A gota de água aconteceu quando o lutador defendeu Adolf Hitler e disse que até gostaria de ir pescar com o ditador nazi.

«Sinceramente, acho que Adolf Hitler era uma boa pessoa. Sei disso com base na minha própria pesquisa, não na doutrinação da educação pública. Antes de Hitler começar a usar metanfetaminas, era um tipo com quem eu iria pescar», explicou.

«Afinal, ele só lutou pelo seu país. Queria purificá-lo expulsando os judeus gananciosos que estavam a destruir o seu país e a transformar todos em homossexuais», argumentou Mitchell no seu podcast.

O seu co-apresentador ainda tentou reagir alegando que era «mau colocar judeus em campos de concentração».

Imperturbável, Mitchell continuou: «Isso é o que o sistema educacional vos diz e vocês não fazem a vossa própria pesquisa. Quando perceberem que é impossível queimar e cremar 6 milhões de corpos, vão perceber que o Holocausto não é real», sentenciou.

O presidente do UFC, Dana White, defensor dos seus lutadores, perdeu as estribeiras. «Já ouvi muitas m**** estúpidas e ignorantes, mas esta foi provavelmente a pior. Estamos a falar de Hitler, que é responsável pela morte de 6 milhões de judeus. De Hitler, que tentou exterminar completamente uma raça inteira», exclamou furioso.

Já ouvi muitas m**** estúpidas e ignorantes, mas esta foi provavelmente a pior.

«Hitler foi um dos seres humanos mais repugnantes e piores da história. Qualquer pessoa que tente tomar uma posição contrária é um idiota. Esse é o problema da internet e das redes sociais, elas dão uma plataforma a muitas pessoas estúpidas e ignorantes. Assim que soubemos disto, contactámos o Bryce e deixámos claro o que pensávamos. Estamos mais do que enojados», assumiu.

Apesar das fortes críticas, o UFC, seguindo o lema «os negócios em primeiro lugar» e não despediu Mitchell.

White aproveitou a polémica e promoveu a próxima luta do americano: «Isto é o mais bonito neste negócio. Todos os que o odeiam poderão, com sorte, vê-lo levar um pontapé no rabo à frente do mundo inteiro».

Jean ofereceu-lhe um globo com o mapa do Mundo

Parecia White que estava a adivinhar o que se passou este fim de semana. Mitchell foi humilhado pelo emergente Jean Silva.

O brasileiro começou a ganhar logo na conferência de imprensa da pré-luta, quando trouxe um globo para dar a Mitchell e incitou os fãs a cantarem «F***-se o Bryce Mitchell».

O americano, na sua primeira aparição pública desde a adoração a Hitler, foi vaiado em todas as respostas.
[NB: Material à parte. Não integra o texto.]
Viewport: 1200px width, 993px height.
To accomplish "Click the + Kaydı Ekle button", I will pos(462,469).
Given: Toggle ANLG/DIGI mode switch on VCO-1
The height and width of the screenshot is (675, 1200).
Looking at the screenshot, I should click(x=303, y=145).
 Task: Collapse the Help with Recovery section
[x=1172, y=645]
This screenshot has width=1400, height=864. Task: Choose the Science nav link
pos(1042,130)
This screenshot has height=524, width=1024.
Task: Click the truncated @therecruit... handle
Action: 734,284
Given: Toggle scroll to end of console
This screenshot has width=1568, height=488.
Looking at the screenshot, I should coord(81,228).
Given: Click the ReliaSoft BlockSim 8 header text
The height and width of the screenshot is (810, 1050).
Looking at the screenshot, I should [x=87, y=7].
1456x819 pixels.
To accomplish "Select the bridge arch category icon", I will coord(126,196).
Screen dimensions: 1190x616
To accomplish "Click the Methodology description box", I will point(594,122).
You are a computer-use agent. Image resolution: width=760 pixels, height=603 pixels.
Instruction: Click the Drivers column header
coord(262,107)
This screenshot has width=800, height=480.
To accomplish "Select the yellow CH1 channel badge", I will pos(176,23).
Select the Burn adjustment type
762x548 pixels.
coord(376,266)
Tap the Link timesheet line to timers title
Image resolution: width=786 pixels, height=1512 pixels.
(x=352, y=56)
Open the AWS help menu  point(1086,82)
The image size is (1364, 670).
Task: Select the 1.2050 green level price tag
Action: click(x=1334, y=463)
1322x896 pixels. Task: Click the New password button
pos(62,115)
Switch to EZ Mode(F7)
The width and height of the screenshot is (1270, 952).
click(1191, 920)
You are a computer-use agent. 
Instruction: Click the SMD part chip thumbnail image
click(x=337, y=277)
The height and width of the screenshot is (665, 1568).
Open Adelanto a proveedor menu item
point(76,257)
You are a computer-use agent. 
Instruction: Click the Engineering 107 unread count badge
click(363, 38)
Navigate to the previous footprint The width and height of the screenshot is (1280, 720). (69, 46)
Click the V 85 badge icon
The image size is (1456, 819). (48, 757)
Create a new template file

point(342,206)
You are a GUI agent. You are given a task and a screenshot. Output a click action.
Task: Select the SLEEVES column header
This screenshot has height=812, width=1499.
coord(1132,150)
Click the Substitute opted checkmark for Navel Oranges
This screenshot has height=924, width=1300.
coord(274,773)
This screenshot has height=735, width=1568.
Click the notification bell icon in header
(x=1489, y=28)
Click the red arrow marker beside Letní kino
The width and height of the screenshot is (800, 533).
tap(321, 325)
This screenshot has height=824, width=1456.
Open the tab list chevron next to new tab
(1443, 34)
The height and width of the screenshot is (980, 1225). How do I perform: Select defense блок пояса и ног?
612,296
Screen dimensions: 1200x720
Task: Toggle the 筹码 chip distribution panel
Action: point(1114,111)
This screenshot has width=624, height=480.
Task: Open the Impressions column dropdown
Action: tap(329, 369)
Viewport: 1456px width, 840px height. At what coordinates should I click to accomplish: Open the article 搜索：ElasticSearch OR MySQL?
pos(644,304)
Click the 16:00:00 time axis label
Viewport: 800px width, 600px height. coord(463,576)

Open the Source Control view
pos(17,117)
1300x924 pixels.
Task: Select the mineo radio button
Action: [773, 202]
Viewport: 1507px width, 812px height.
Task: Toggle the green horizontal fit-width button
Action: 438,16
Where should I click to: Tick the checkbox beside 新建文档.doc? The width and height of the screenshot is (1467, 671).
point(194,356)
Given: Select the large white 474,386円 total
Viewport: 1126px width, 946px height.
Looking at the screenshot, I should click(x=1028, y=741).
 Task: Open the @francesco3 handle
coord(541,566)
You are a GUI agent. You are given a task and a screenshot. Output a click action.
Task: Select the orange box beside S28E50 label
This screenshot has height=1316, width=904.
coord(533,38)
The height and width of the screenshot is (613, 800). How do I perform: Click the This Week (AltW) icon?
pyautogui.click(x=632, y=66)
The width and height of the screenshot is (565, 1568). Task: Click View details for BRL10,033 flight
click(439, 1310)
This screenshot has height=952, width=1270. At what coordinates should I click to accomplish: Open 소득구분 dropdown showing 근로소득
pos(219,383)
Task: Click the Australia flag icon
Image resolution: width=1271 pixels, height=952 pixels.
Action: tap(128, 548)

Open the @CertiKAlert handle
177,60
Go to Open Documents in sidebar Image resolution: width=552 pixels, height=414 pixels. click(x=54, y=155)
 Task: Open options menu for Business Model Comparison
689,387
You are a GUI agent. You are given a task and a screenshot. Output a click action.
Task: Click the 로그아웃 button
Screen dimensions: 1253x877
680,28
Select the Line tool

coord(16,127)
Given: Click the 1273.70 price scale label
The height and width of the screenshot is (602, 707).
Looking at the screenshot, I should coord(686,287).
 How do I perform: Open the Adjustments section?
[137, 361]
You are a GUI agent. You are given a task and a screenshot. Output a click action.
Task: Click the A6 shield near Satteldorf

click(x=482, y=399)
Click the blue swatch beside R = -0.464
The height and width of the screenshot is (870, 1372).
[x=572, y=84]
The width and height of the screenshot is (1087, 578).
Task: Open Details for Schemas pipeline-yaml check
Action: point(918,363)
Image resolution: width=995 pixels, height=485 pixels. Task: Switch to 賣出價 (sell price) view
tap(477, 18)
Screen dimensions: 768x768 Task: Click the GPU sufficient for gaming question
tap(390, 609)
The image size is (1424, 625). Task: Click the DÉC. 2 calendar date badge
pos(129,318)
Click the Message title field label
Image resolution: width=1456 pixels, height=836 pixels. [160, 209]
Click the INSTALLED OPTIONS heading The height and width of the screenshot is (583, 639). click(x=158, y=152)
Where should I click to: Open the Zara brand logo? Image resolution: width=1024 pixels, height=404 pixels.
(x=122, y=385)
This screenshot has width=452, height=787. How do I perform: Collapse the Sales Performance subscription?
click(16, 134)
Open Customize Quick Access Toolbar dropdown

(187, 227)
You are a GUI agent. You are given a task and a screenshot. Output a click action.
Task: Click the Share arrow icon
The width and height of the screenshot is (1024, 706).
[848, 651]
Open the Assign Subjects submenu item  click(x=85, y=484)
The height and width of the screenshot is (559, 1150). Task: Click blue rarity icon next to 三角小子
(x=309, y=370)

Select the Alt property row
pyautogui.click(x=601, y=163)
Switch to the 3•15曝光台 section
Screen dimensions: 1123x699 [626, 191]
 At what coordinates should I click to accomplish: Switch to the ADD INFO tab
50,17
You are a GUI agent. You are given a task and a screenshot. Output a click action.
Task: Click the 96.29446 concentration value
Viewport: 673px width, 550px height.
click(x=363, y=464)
O brasileiro está em ascensão, tem um registo de 16-2 e 13 vitórias consecutivas. Com uma exceção, terminou todas as lutas antes do limite, recebeu três vezes consecutivas o bónus de Performance da Noite e destruiu Mitchell de forma espetacular.

O público aplaudiu entusiasmado o massacre do americano.

Mitchell, cinto preto de jiu-jitsu brasileiro, não conseguiu ameaçar Silva nem no chão. E, paradoxalmente, foi o brasileiro que forçou o lutador de chão da elite a bater com um mata-leão.

O americano desistiu tarde, perdeu a consciência e um close-up ofereceu uma visão desagradável de como ele lutava por ar. No entanto, a maioria dos fãs apreciou a derrota de Mitchell e partilhou reações de alegria nas redes sociais. Descreveram a derrota como karmica.

Aliás, um vídeo de Dave Portnoy, de origem judaica e fundador da empresa de comunicação social Barstool Sports, tornou-se viral a celebrar a derrota de Mitchell na primeira fila, enquanto abanava uma bandeira israelita e usava um kipa.

Mitchell tem um registo de 2-3 nos últimos cinco duelos e provavelmente sairá do top 15 do UFC na categoria de peso-pena (até 66 kg) mas, aparentemente, poucos vão lamentar.